DIRECTIONS: The reply should consist of every entry, repeated exactly.

EXTRACTED DATA:
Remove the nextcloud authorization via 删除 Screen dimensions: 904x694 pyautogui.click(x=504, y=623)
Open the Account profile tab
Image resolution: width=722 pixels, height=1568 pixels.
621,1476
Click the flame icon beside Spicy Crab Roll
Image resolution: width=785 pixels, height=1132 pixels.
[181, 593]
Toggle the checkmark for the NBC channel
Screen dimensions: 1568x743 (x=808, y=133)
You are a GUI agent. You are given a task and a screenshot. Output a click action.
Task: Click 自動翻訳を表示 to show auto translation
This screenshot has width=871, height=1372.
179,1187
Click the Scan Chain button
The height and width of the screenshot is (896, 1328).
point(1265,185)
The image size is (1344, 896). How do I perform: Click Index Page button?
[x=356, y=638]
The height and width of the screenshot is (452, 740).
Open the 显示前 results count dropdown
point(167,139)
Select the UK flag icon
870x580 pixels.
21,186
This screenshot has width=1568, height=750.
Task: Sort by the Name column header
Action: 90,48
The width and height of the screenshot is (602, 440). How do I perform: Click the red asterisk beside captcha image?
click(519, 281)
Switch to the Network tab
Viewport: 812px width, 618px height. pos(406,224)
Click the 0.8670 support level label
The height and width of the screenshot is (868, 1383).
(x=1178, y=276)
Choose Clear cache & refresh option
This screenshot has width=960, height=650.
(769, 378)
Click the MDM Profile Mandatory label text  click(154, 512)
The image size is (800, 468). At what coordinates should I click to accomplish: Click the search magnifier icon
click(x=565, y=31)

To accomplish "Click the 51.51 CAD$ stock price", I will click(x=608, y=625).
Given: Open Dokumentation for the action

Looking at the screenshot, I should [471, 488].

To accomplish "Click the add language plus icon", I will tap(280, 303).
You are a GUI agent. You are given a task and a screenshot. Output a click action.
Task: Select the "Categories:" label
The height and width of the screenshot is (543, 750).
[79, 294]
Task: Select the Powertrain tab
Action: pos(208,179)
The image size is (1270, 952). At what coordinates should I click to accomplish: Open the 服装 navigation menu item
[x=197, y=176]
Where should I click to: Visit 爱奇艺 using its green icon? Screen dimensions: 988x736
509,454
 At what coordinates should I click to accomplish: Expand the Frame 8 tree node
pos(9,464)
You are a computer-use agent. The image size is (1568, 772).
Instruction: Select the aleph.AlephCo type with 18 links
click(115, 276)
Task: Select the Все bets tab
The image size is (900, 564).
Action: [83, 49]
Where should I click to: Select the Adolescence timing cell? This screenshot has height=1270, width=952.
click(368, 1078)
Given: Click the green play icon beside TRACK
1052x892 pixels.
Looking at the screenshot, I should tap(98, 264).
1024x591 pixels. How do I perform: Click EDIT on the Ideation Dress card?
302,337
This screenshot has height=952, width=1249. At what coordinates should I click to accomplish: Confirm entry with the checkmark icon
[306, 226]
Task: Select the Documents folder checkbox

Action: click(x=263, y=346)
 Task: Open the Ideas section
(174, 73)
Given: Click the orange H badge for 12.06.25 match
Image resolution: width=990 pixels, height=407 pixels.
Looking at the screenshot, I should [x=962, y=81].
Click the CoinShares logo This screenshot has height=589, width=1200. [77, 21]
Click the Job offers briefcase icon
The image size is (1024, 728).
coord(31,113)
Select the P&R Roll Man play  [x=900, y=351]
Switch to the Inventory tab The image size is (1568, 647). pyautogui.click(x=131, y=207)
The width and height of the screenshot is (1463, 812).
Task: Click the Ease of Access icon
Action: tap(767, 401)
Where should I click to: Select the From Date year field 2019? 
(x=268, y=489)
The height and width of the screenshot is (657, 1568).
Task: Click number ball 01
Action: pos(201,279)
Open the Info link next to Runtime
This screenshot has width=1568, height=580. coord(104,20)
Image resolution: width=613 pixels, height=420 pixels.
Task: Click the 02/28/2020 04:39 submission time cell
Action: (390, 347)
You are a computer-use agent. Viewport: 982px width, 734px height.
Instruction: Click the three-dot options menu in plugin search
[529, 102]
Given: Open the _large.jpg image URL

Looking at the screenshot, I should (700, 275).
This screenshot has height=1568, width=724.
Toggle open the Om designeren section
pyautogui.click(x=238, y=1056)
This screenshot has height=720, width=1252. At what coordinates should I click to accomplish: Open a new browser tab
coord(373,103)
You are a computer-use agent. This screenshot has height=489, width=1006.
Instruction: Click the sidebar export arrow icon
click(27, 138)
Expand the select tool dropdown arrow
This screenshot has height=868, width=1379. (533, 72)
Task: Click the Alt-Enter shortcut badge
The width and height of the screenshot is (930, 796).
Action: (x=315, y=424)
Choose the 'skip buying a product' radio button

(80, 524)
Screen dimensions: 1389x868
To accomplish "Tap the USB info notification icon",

RESPONSE BELOW:
Remove the nextcloud authorization via 删除 Screen dimensions: 904x694 pyautogui.click(x=504, y=623)
Open the Account profile tab
Image resolution: width=722 pixels, height=1568 pixels.
621,1476
Click the flame icon beside Spicy Crab Roll
Image resolution: width=785 pixels, height=1132 pixels.
[181, 593]
Toggle the checkmark for the NBC channel
Screen dimensions: 1568x743 (x=808, y=133)
You are a GUI agent. You are given a task and a screenshot. Output a click action.
Task: Click 自動翻訳を表示 to show auto translation
This screenshot has width=871, height=1372.
179,1187
Click the Scan Chain button
The height and width of the screenshot is (896, 1328).
point(1265,185)
The image size is (1344, 896). How do I perform: Click Index Page button?
[x=356, y=638]
The height and width of the screenshot is (452, 740).
Open the 显示前 results count dropdown
point(167,139)
Select the UK flag icon
870x580 pixels.
21,186
This screenshot has width=1568, height=750.
Task: Sort by the Name column header
Action: 90,48
The width and height of the screenshot is (602, 440). How do I perform: Click the red asterisk beside captcha image?
click(519, 281)
Switch to the Network tab
Viewport: 812px width, 618px height. pos(406,224)
Click the 0.8670 support level label
The height and width of the screenshot is (868, 1383).
(x=1178, y=276)
Choose Clear cache & refresh option
This screenshot has width=960, height=650.
(769, 378)
Click the MDM Profile Mandatory label text  click(154, 512)
The image size is (800, 468). At what coordinates should I click to accomplish: Click the search magnifier icon
click(x=565, y=31)

To accomplish "Click the 51.51 CAD$ stock price", I will click(x=608, y=625).
Given: Open Dokumentation for the action

Looking at the screenshot, I should [471, 488].

To accomplish "Click the add language plus icon", I will tap(280, 303).
You are a GUI agent. You are given a task and a screenshot. Output a click action.
Task: Select the "Categories:" label
The height and width of the screenshot is (543, 750).
[79, 294]
Task: Select the Powertrain tab
Action: pos(208,179)
The image size is (1270, 952). At what coordinates should I click to accomplish: Open the 服装 navigation menu item
[x=197, y=176]
Where should I click to: Visit 爱奇艺 using its green icon? Screen dimensions: 988x736
509,454
 At what coordinates should I click to accomplish: Expand the Frame 8 tree node
pos(9,464)
You are a computer-use agent. The image size is (1568, 772).
Instruction: Select the aleph.AlephCo type with 18 links
click(115, 276)
Task: Select the Все bets tab
The image size is (900, 564).
Action: [83, 49]
Where should I click to: Select the Adolescence timing cell? This screenshot has height=1270, width=952.
click(368, 1078)
Given: Click the green play icon beside TRACK
1052x892 pixels.
Looking at the screenshot, I should tap(98, 264).
1024x591 pixels. How do I perform: Click EDIT on the Ideation Dress card?
302,337
This screenshot has height=952, width=1249. At what coordinates should I click to accomplish: Confirm entry with the checkmark icon
[306, 226]
Task: Select the Documents folder checkbox

Action: click(x=263, y=346)
 Task: Open the Ideas section
(174, 73)
Given: Click the orange H badge for 12.06.25 match
Image resolution: width=990 pixels, height=407 pixels.
Looking at the screenshot, I should [x=962, y=81].
Click the CoinShares logo This screenshot has height=589, width=1200. [77, 21]
Click the Job offers briefcase icon
The image size is (1024, 728).
coord(31,113)
Select the P&R Roll Man play  [x=900, y=351]
Switch to the Inventory tab The image size is (1568, 647). pyautogui.click(x=131, y=207)
The width and height of the screenshot is (1463, 812).
Task: Click the Ease of Access icon
Action: tap(767, 401)
Where should I click to: Select the From Date year field 2019? 
(x=268, y=489)
The height and width of the screenshot is (657, 1568).
Task: Click number ball 01
Action: pos(201,279)
Open the Info link next to Runtime
This screenshot has width=1568, height=580. coord(104,20)
Image resolution: width=613 pixels, height=420 pixels.
Task: Click the 02/28/2020 04:39 submission time cell
Action: (390, 347)
You are a computer-use agent. Viewport: 982px width, 734px height.
Instruction: Click the three-dot options menu in plugin search
[529, 102]
Given: Open the _large.jpg image URL

Looking at the screenshot, I should (700, 275).
This screenshot has height=1568, width=724.
Toggle open the Om designeren section
pyautogui.click(x=238, y=1056)
This screenshot has height=720, width=1252. At what coordinates should I click to accomplish: Open a new browser tab
coord(373,103)
You are a computer-use agent. This screenshot has height=489, width=1006.
Instruction: Click the sidebar export arrow icon
click(27, 138)
Expand the select tool dropdown arrow
This screenshot has height=868, width=1379. (533, 72)
Task: Click the Alt-Enter shortcut badge
The width and height of the screenshot is (930, 796).
Action: (x=315, y=424)
Choose the 'skip buying a product' radio button

(80, 524)
Screen dimensions: 1389x868
To accomplish "Tap the USB info notification icon",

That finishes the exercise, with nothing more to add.